The only other thing to look out for is that it’s very easy to pick up just half a stitch – easier than picking up a whole stitch, in fact. In this case, instead of the “ear of wheat” effect referred to above, you just get a single loop on your needle (24), and if the stitch is completed it stands out from the rest of the row (25). This is a Bad Thing and is to be avoided unless you wish your name to be a hissing and a byword in knitting circles.

Well, there we are. No sewing involved at any stage.

Sorry if that was (a) too obvious for words, or (b) too tiresome and complicated (delete as applicable). This next week is a momentous one as I reach my fiftieth year on this earth, and have a rescheduled interview with the Western Isles Council (they’re coming to Edinburgh this time!). So it could be a remarkably good week, or…

9 comments to Week 21: 19 – 25 April

  • Lynne

    Happy Birthday, Gordon.
    Regarding the knitting of the sleeves, have you seen the technique that uses two 16″ circular needles to work in the round? My friend is a sock knitter and uses two 2.5mm circular needles after YEARS of using 5-dbl.pointed needles and she says she’ll never go back to the dbl.pt. No more ladders, no more pokes!

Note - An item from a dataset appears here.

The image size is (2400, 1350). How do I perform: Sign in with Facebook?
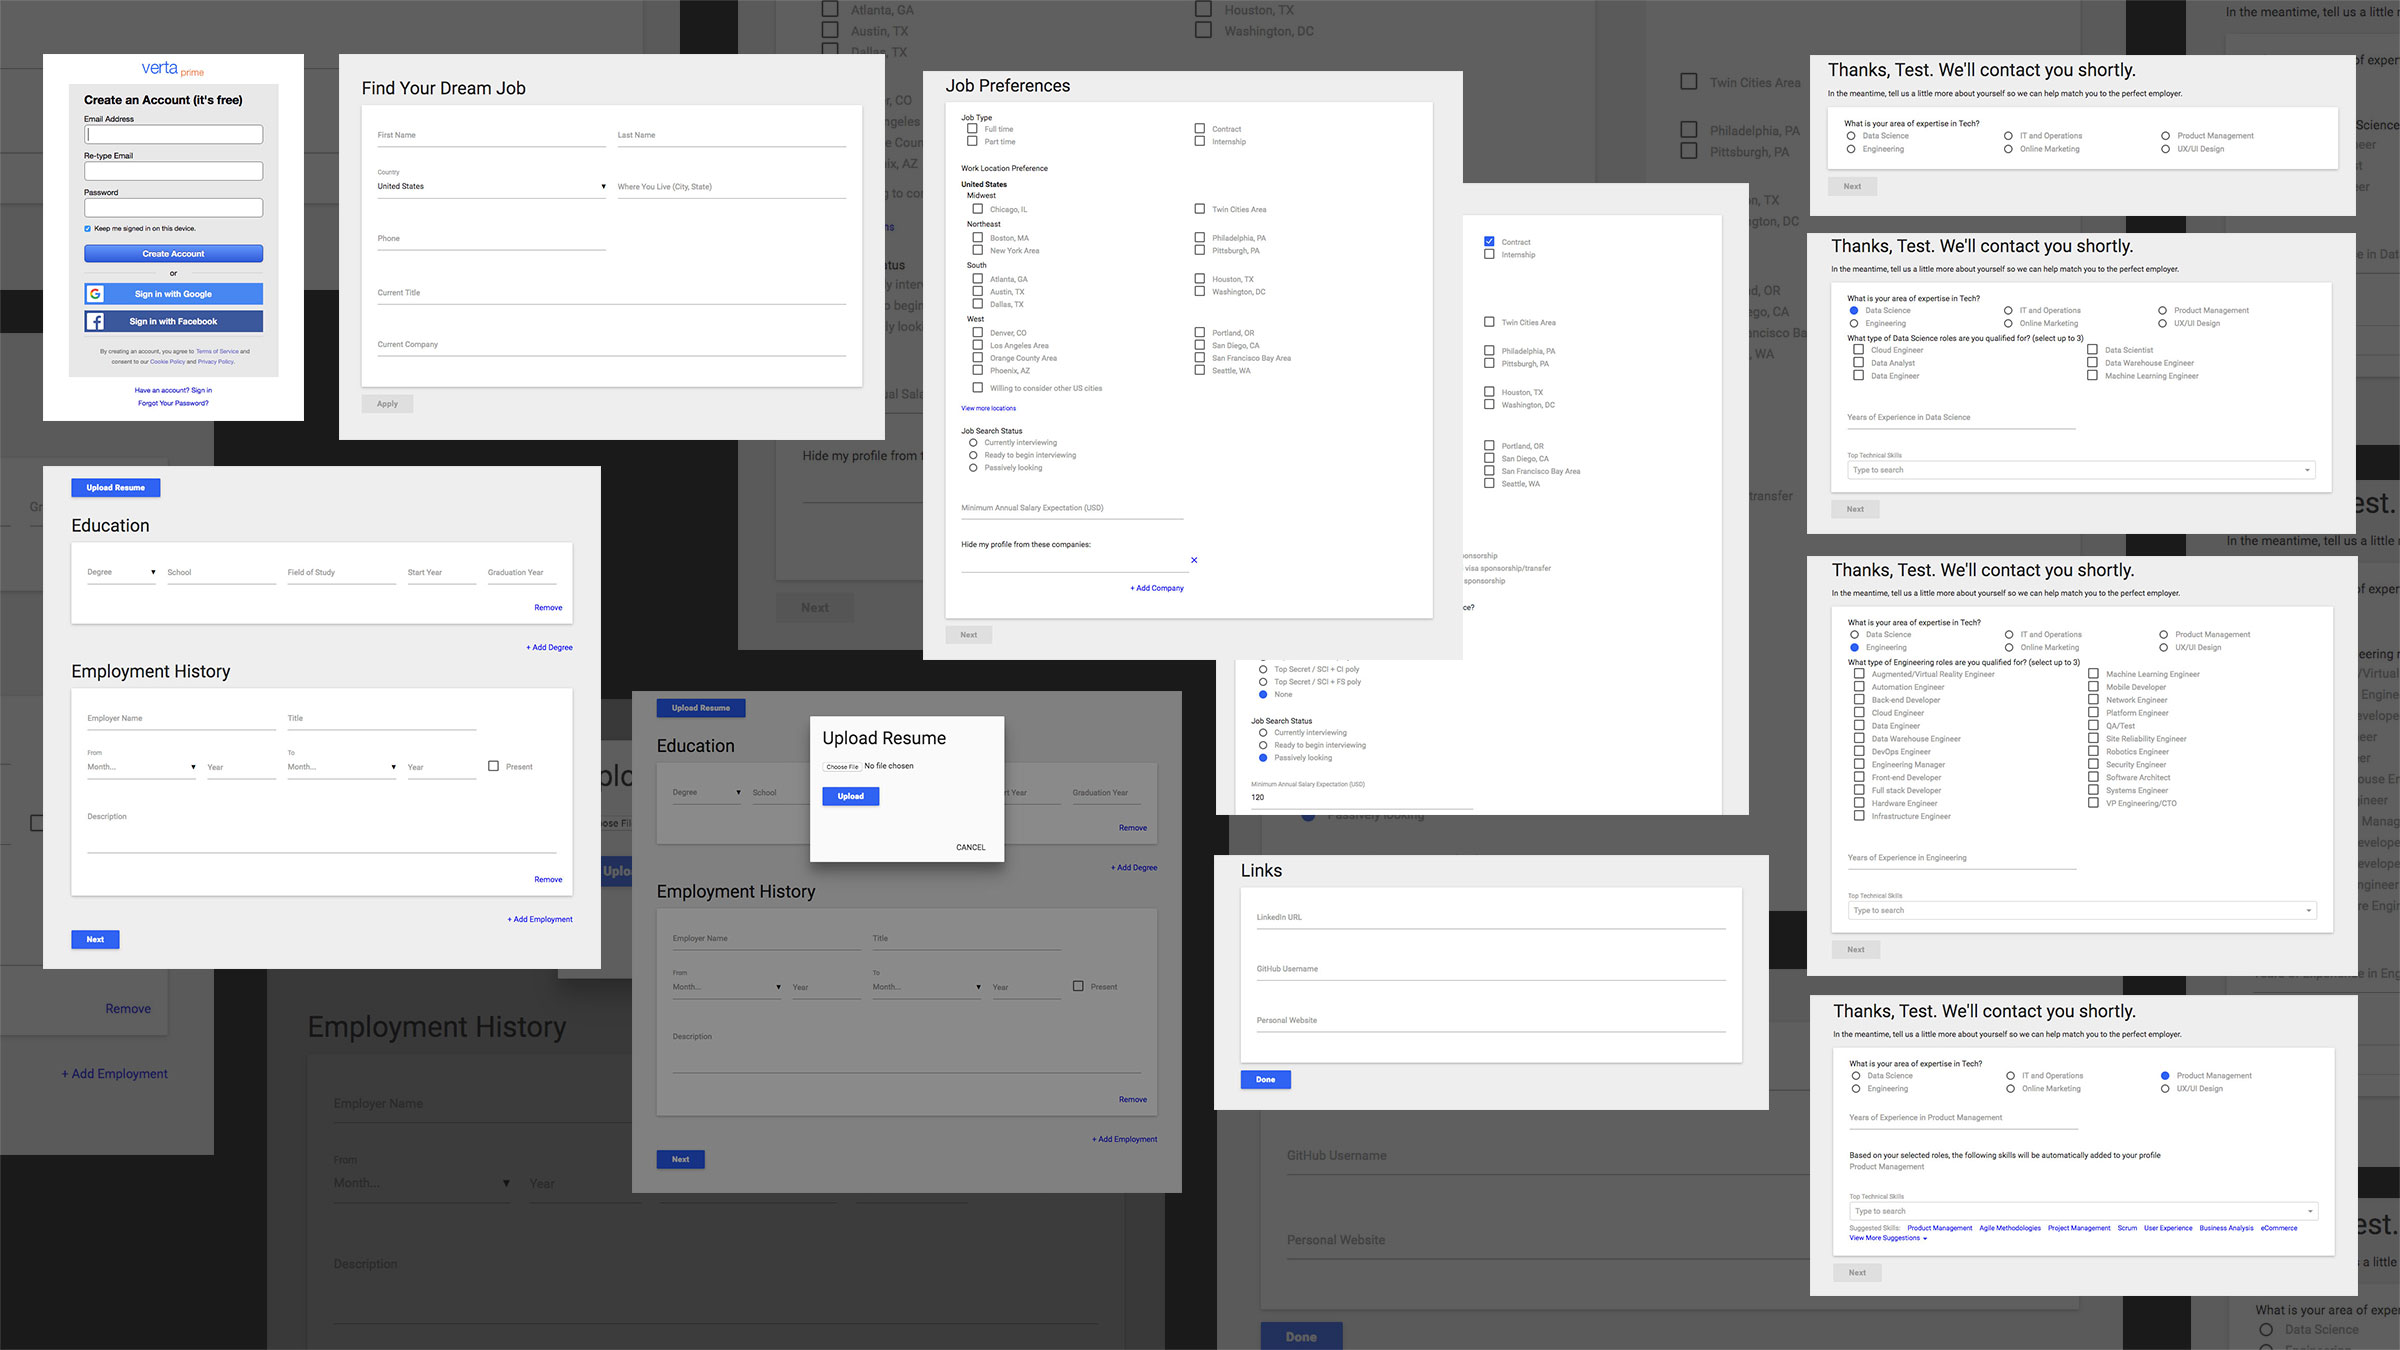pyautogui.click(x=172, y=321)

I’m going to do it for next winter’s gansey project and will order the needles on-line.
    Love the tutorial.

  • Gordon

    Hi Lynne, and thanks. I haven’t tried using a couple of circular needles instead of the dpns – though the idea has crossed my mind, I’ve always been intimidated by the “other ends” of each circular needle flailing around like out-of-control mad robot arms, poking my eyes or something. Of course, I may be over-reacting… As you’ll see from the pictures, though, my trusty old set of 2.25mm dpns is getting rather long in the tooth, with most of the gloss coating worn off (just how I feel this morning!), so I might have to look at alternatives.

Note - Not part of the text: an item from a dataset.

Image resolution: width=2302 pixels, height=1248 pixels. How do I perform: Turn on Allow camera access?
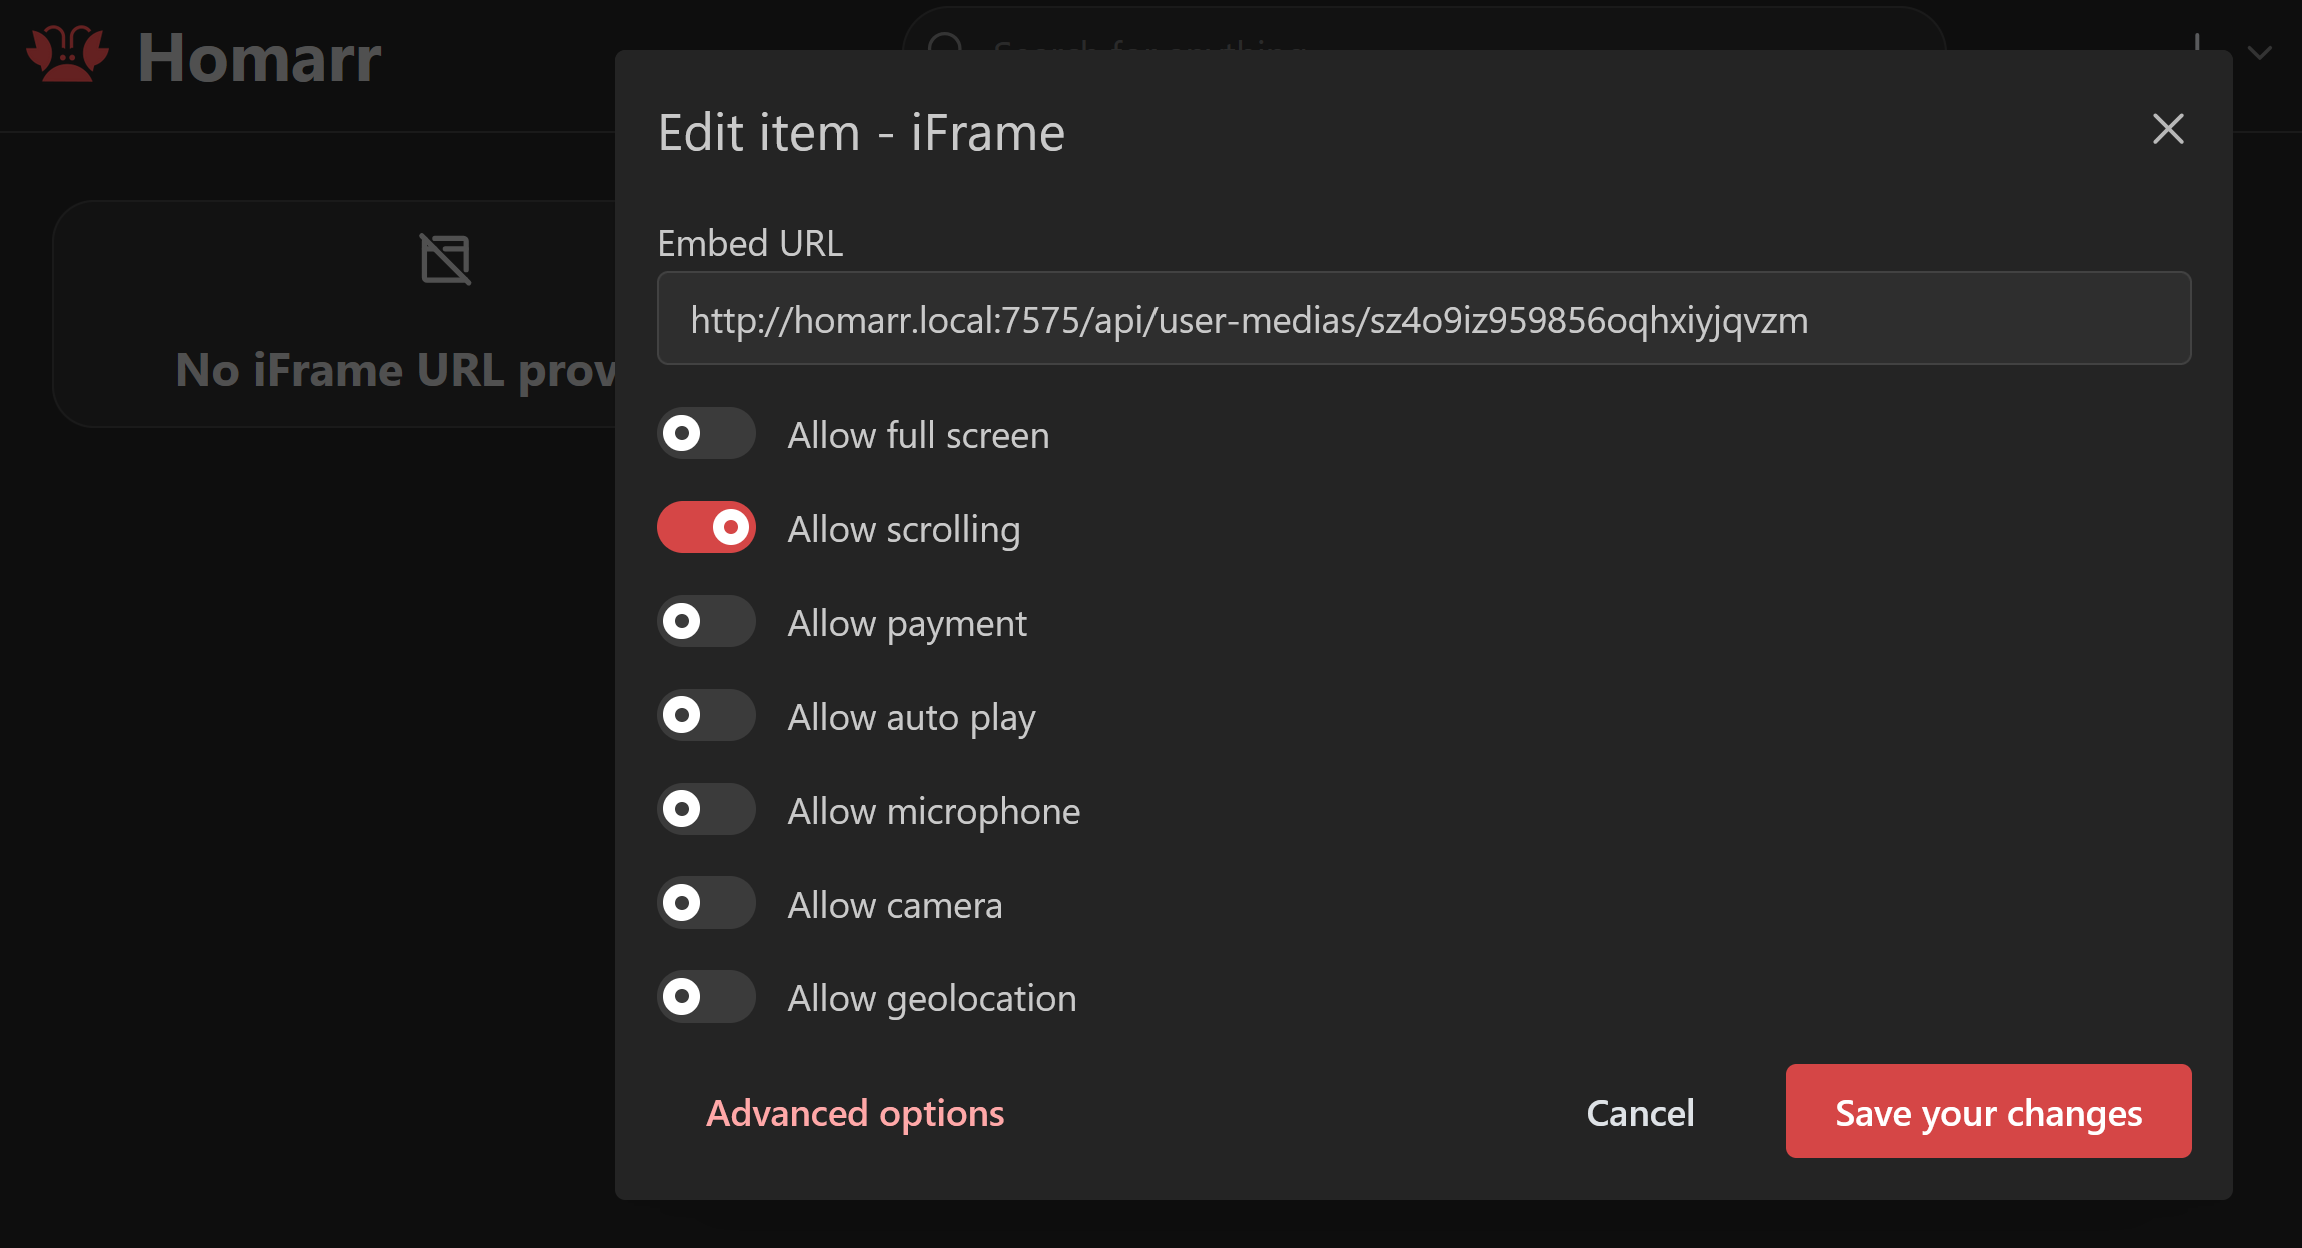click(x=706, y=903)
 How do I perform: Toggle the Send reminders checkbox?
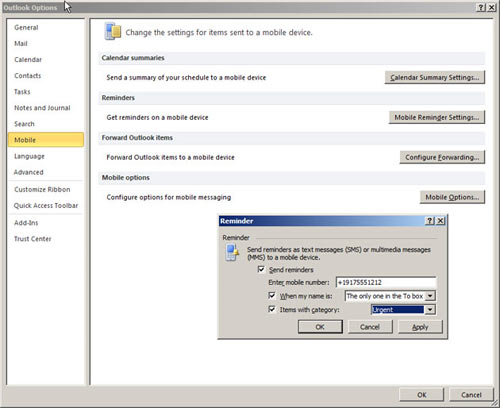261,269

    Will be interested to hear how it goes.


  • Lynne

    Just to encourage you, I’ve watched my friend do her socks, and the needle not in use just hangs limply waiting for it’s turn and doesn’t seem to have a ‘mind of it’s own’.

  • Gordon

    Well, yes, good point, but perhaps her technique, unlike mine, doesn’t resemble someone having an epileptic fit while sneezing…?!


  • =Tamar

    Thanks for the tutorial. Not that I haven’t picked up stitches but it’s been a long time since I knitted a sweater, and technique is always of interest.

  • Gordon

    Hi Tamar, and thanks – as I say we’re going to try to write a complete beginner’s guide to ganseys over the next jumper or two, so watch this space. So long as no one assumes this is the last word on any of the subjects under consideration, then it should be fine!


  • Joan

    I’d say you can’t beat the short circulars for the arms, I tended to use the 4 dpns for the cuff only, again no ladders..

  • Gordon

    Hi Joan – as you can see, i’m catching up on my emails over Christmas!

    The only time I tried short circulars instead of dpns, I got my brain fried – it was like driving stick shift in the States after years of driving in the UK – and i found it frustrating having to keep sliding the stitches round the needles. But maybe I was using needles that were too large?